Records from a data source:
● ● ● ● ● ● ●
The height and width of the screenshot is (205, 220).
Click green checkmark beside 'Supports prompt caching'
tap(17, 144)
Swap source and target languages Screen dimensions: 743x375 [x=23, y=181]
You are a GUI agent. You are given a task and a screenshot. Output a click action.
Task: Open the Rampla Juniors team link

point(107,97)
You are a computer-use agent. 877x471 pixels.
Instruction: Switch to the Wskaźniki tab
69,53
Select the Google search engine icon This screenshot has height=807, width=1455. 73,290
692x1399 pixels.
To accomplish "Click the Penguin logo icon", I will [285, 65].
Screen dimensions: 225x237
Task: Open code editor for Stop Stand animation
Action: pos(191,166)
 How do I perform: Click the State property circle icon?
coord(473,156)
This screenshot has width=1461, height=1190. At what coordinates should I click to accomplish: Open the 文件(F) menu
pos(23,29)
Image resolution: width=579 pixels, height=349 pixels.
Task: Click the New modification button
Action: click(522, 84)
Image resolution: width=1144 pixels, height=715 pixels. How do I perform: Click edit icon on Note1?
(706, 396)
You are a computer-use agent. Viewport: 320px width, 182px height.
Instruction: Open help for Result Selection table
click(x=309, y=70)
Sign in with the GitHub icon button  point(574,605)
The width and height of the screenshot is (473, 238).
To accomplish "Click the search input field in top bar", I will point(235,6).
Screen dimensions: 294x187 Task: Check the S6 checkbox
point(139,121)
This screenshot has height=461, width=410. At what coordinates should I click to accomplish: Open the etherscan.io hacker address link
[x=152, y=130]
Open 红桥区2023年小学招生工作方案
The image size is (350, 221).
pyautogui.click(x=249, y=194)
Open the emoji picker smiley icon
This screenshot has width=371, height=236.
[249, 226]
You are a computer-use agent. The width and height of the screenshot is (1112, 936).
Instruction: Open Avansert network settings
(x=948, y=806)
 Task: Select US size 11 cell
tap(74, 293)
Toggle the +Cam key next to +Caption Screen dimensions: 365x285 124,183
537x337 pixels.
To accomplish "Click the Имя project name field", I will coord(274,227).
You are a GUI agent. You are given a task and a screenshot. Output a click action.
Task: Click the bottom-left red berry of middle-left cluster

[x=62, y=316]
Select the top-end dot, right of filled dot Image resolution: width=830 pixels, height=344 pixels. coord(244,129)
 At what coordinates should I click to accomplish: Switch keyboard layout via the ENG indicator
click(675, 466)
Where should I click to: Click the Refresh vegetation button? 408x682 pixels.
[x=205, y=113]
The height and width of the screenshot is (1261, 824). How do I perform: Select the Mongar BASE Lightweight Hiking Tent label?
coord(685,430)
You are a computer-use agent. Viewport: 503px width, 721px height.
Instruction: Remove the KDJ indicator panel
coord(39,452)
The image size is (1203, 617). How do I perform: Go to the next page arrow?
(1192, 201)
● ● ● ● ● ● ●
**What you are asked to do**
All the data above should be set down a second time, exactly.

**Exercise response**
The height and width of the screenshot is (205, 220).
Click green checkmark beside 'Supports prompt caching'
tap(17, 144)
Swap source and target languages Screen dimensions: 743x375 [x=23, y=181]
You are a GUI agent. You are given a task and a screenshot. Output a click action.
Task: Open the Rampla Juniors team link

point(107,97)
You are a computer-use agent. 877x471 pixels.
Instruction: Switch to the Wskaźniki tab
69,53
Select the Google search engine icon This screenshot has height=807, width=1455. 73,290
692x1399 pixels.
To accomplish "Click the Penguin logo icon", I will [285, 65].
Screen dimensions: 225x237
Task: Open code editor for Stop Stand animation
Action: pos(191,166)
 How do I perform: Click the State property circle icon?
coord(473,156)
This screenshot has width=1461, height=1190. At what coordinates should I click to accomplish: Open the 文件(F) menu
pos(23,29)
Image resolution: width=579 pixels, height=349 pixels.
Task: Click the New modification button
Action: click(522, 84)
Image resolution: width=1144 pixels, height=715 pixels. How do I perform: Click edit icon on Note1?
(706, 396)
You are a computer-use agent. Viewport: 320px width, 182px height.
Instruction: Open help for Result Selection table
click(x=309, y=70)
Sign in with the GitHub icon button  point(574,605)
The width and height of the screenshot is (473, 238).
To accomplish "Click the search input field in top bar", I will point(235,6).
Screen dimensions: 294x187 Task: Check the S6 checkbox
point(139,121)
This screenshot has height=461, width=410. At what coordinates should I click to accomplish: Open the etherscan.io hacker address link
[x=152, y=130]
Open 红桥区2023年小学招生工作方案
The image size is (350, 221).
pyautogui.click(x=249, y=194)
Open the emoji picker smiley icon
This screenshot has width=371, height=236.
[249, 226]
You are a computer-use agent. The width and height of the screenshot is (1112, 936).
Instruction: Open Avansert network settings
(x=948, y=806)
 Task: Select US size 11 cell
tap(74, 293)
Toggle the +Cam key next to +Caption Screen dimensions: 365x285 124,183
537x337 pixels.
To accomplish "Click the Имя project name field", I will coord(274,227).
You are a GUI agent. You are given a task and a screenshot. Output a click action.
Task: Click the bottom-left red berry of middle-left cluster

[x=62, y=316]
Select the top-end dot, right of filled dot Image resolution: width=830 pixels, height=344 pixels. coord(244,129)
 At what coordinates should I click to accomplish: Switch keyboard layout via the ENG indicator
click(675, 466)
Where should I click to: Click the Refresh vegetation button? 408x682 pixels.
[x=205, y=113]
The height and width of the screenshot is (1261, 824). How do I perform: Select the Mongar BASE Lightweight Hiking Tent label?
coord(685,430)
You are a computer-use agent. Viewport: 503px width, 721px height.
Instruction: Remove the KDJ indicator panel
coord(39,452)
The image size is (1203, 617). How do I perform: Go to the next page arrow?
(1192, 201)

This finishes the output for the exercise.